___ Records to process ___

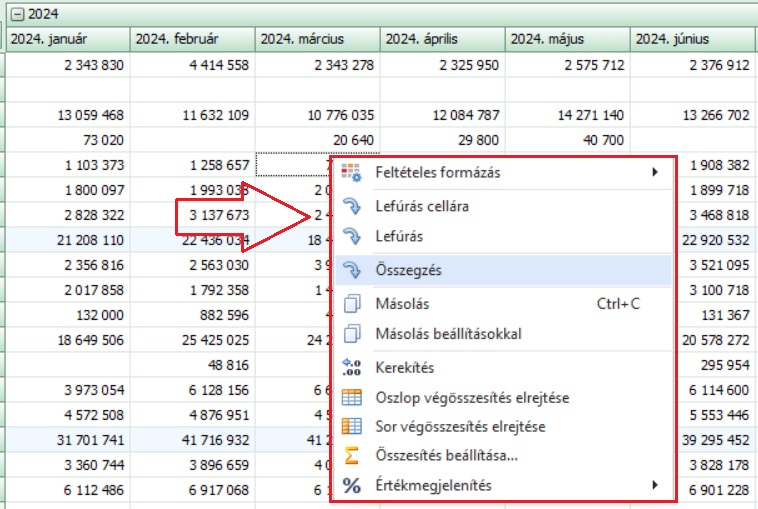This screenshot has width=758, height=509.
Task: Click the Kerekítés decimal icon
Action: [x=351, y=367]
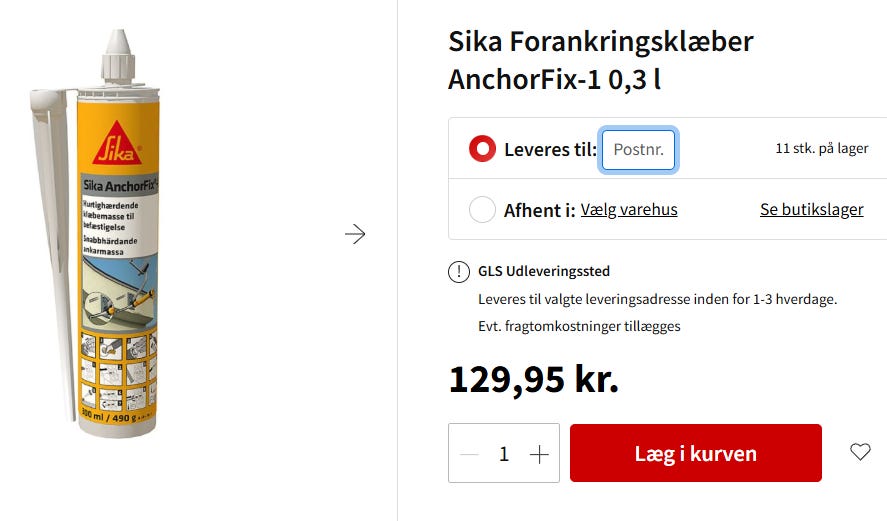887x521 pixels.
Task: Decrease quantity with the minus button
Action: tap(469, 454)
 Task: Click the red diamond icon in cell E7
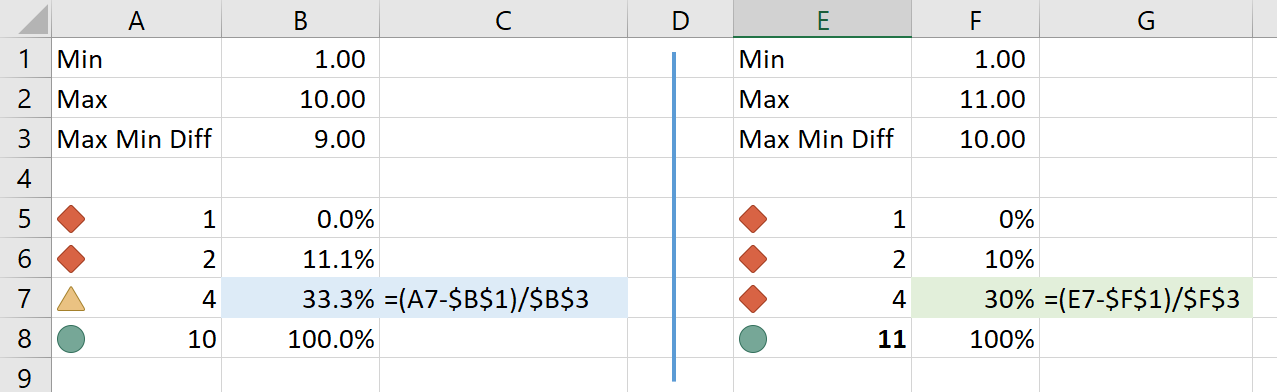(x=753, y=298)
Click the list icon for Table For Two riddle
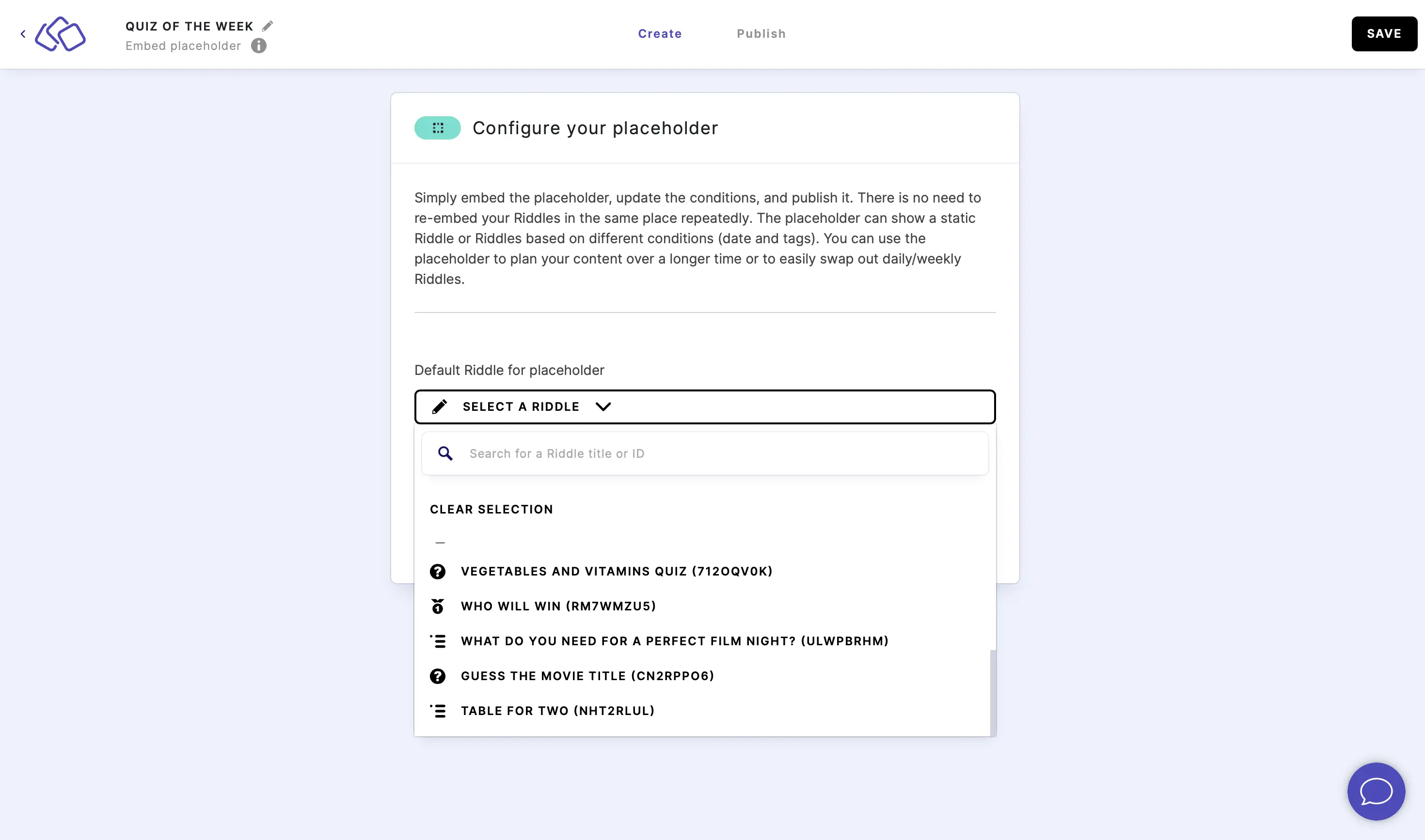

___

→ **Exercise prompt**
All that is wanted is the lines from the one holding "Task: Click the red diamond icon in cell E7" through the end of the material, duplicated exactly, with no pictures.

→ **Exercise answer**
 Task: Click the red diamond icon in cell E7
(x=753, y=298)
Click the list icon for Table For Two riddle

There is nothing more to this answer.